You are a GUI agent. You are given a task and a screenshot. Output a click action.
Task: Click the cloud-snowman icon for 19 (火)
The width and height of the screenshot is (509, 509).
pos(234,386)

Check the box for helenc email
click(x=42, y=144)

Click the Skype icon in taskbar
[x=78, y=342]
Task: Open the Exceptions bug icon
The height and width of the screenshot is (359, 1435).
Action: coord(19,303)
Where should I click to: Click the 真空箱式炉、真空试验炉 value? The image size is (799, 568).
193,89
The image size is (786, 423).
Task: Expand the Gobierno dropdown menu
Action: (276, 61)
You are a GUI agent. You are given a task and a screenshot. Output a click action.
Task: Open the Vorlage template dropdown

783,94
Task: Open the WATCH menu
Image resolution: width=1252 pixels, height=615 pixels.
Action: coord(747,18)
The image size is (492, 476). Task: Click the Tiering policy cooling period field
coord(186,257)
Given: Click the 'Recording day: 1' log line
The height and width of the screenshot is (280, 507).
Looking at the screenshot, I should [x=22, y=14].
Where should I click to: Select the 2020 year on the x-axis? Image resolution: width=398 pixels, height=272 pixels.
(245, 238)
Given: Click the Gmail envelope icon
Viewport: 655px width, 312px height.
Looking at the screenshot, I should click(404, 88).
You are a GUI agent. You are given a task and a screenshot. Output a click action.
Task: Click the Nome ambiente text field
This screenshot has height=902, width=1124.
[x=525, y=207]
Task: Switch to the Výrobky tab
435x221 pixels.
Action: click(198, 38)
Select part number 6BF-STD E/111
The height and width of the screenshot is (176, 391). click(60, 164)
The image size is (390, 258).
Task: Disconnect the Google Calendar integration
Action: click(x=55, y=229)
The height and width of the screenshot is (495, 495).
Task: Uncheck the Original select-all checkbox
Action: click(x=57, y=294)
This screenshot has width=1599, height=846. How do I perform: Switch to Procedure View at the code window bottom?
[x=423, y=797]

• AIM OF THE TASK:
Set down the records above once more, exactly as given.

• TASK ANSWER:
You are a GUI agent. You are given a task and a screenshot. Output a click action.
Task: Click the cloud-snowman icon for 19 (火)
The width and height of the screenshot is (509, 509).
pos(234,386)

Check the box for helenc email
click(x=42, y=144)

Click the Skype icon in taskbar
[x=78, y=342]
Task: Open the Exceptions bug icon
The height and width of the screenshot is (359, 1435).
Action: coord(19,303)
Where should I click to: Click the 真空箱式炉、真空试验炉 value? The image size is (799, 568).
193,89
The image size is (786, 423).
Task: Expand the Gobierno dropdown menu
Action: (276, 61)
You are a GUI agent. You are given a task and a screenshot. Output a click action.
Task: Open the Vorlage template dropdown

783,94
Task: Open the WATCH menu
Image resolution: width=1252 pixels, height=615 pixels.
Action: coord(747,18)
The image size is (492, 476). Task: Click the Tiering policy cooling period field
coord(186,257)
Given: Click the 'Recording day: 1' log line
The height and width of the screenshot is (280, 507).
Looking at the screenshot, I should [x=22, y=14].
Where should I click to: Select the 2020 year on the x-axis? Image resolution: width=398 pixels, height=272 pixels.
(245, 238)
Given: Click the Gmail envelope icon
Viewport: 655px width, 312px height.
Looking at the screenshot, I should click(404, 88).
You are a GUI agent. You are given a task and a screenshot. Output a click action.
Task: Click the Nome ambiente text field
This screenshot has height=902, width=1124.
[x=525, y=207]
Task: Switch to the Výrobky tab
435x221 pixels.
Action: click(198, 38)
Select part number 6BF-STD E/111
The height and width of the screenshot is (176, 391). click(60, 164)
The image size is (390, 258).
Task: Disconnect the Google Calendar integration
Action: click(x=55, y=229)
The height and width of the screenshot is (495, 495).
Task: Uncheck the Original select-all checkbox
Action: click(x=57, y=294)
This screenshot has width=1599, height=846. How do I perform: Switch to Procedure View at the code window bottom?
[x=423, y=797]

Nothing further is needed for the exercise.